DATA SUPPLIED:

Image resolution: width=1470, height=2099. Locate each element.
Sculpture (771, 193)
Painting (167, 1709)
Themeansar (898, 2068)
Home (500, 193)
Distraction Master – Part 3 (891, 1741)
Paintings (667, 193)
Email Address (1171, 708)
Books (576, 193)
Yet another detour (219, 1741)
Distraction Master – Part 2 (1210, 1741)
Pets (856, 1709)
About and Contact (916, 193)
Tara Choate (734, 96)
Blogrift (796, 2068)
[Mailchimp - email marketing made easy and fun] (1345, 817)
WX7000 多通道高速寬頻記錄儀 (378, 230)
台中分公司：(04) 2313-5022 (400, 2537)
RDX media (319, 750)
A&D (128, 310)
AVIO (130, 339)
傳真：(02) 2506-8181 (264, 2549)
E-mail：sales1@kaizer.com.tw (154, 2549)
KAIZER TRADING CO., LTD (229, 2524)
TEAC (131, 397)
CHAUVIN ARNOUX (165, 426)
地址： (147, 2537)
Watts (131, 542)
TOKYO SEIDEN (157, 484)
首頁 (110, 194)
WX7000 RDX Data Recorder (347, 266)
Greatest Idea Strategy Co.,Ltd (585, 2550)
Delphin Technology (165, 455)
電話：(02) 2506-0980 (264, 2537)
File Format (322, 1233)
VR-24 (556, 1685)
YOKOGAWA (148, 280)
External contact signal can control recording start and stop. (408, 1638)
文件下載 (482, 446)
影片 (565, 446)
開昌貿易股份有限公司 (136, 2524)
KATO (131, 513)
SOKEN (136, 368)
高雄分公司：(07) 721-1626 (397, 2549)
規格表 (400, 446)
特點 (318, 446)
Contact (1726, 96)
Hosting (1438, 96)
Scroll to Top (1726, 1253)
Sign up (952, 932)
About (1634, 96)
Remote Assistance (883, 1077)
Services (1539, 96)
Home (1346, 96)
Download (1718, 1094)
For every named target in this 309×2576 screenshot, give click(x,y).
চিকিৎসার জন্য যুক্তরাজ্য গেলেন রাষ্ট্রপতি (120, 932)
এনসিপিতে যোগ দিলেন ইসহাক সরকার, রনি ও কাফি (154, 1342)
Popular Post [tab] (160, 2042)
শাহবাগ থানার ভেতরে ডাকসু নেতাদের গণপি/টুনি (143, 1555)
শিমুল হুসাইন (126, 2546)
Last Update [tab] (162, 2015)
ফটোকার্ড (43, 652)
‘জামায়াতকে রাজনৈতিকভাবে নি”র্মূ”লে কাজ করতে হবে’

TASK TO COMPLETE: Retype all the data verbatim.

RESPONSE TO THE EXERCISE:
Image resolution: width=1470, height=2099. Locate each element.
Sculpture (771, 193)
Painting (167, 1709)
Themeansar (898, 2068)
Home (500, 193)
Distraction Master – Part 3 (891, 1741)
Paintings (667, 193)
Email Address (1171, 708)
Books (576, 193)
Yet another detour (219, 1741)
Distraction Master – Part 2 (1210, 1741)
Pets (856, 1709)
About and Contact (916, 193)
Tara Choate (734, 96)
Blogrift (796, 2068)
[Mailchimp - email marketing made easy and fun] (1345, 817)
WX7000 多通道高速寬頻記錄儀 (378, 230)
台中分公司：(04) 2313-5022 (400, 2537)
RDX media (319, 750)
A&D (128, 310)
AVIO (130, 339)
傳真：(02) 2506-8181 (264, 2549)
E-mail：sales1@kaizer.com.tw (154, 2549)
KAIZER TRADING CO., LTD (229, 2524)
TEAC (131, 397)
CHAUVIN ARNOUX (165, 426)
地址： (147, 2537)
Watts (131, 542)
TOKYO SEIDEN (157, 484)
首頁 (110, 194)
WX7000 RDX Data Recorder (347, 266)
Greatest Idea Strategy Co.,Ltd (585, 2550)
Delphin Technology (165, 455)
電話：(02) 2506-0980 (264, 2537)
File Format (322, 1233)
VR-24 (556, 1685)
YOKOGAWA (148, 280)
External contact signal can control recording start and stop. (408, 1638)
文件下載 (482, 446)
影片 (565, 446)
開昌貿易股份有限公司 (136, 2524)
KATO (131, 513)
SOKEN (136, 368)
高雄分公司：(07) 721-1626 (397, 2549)
規格表 (400, 446)
特點 (318, 446)
Contact (1726, 96)
Hosting (1438, 96)
Scroll to Top (1726, 1253)
Sign up (952, 932)
About (1634, 96)
Remote Assistance (883, 1077)
Services (1539, 96)
Home (1346, 96)
Download (1718, 1094)
For every named target in this 309×2576 screenshot, give click(x,y).
চিকিৎসার জন্য যুক্তরাজ্য গেলেন রাষ্ট্রপতি (120, 932)
এনসিপিতে যোগ দিলেন ইসহাক সরকার, রনি ও কাফি (154, 1342)
Popular Post [tab] (160, 2042)
শাহবাগ থানার ভেতরে ডাকসু নেতাদের গণপি/টুনি (143, 1555)
শিমুল হুসাইন (126, 2546)
Last Update [tab] (162, 2015)
ফটোকার্ড (43, 652)
‘জামায়াতকে রাজনৈতিকভাবে নি”র্মূ”লে কাজ করতে হবে’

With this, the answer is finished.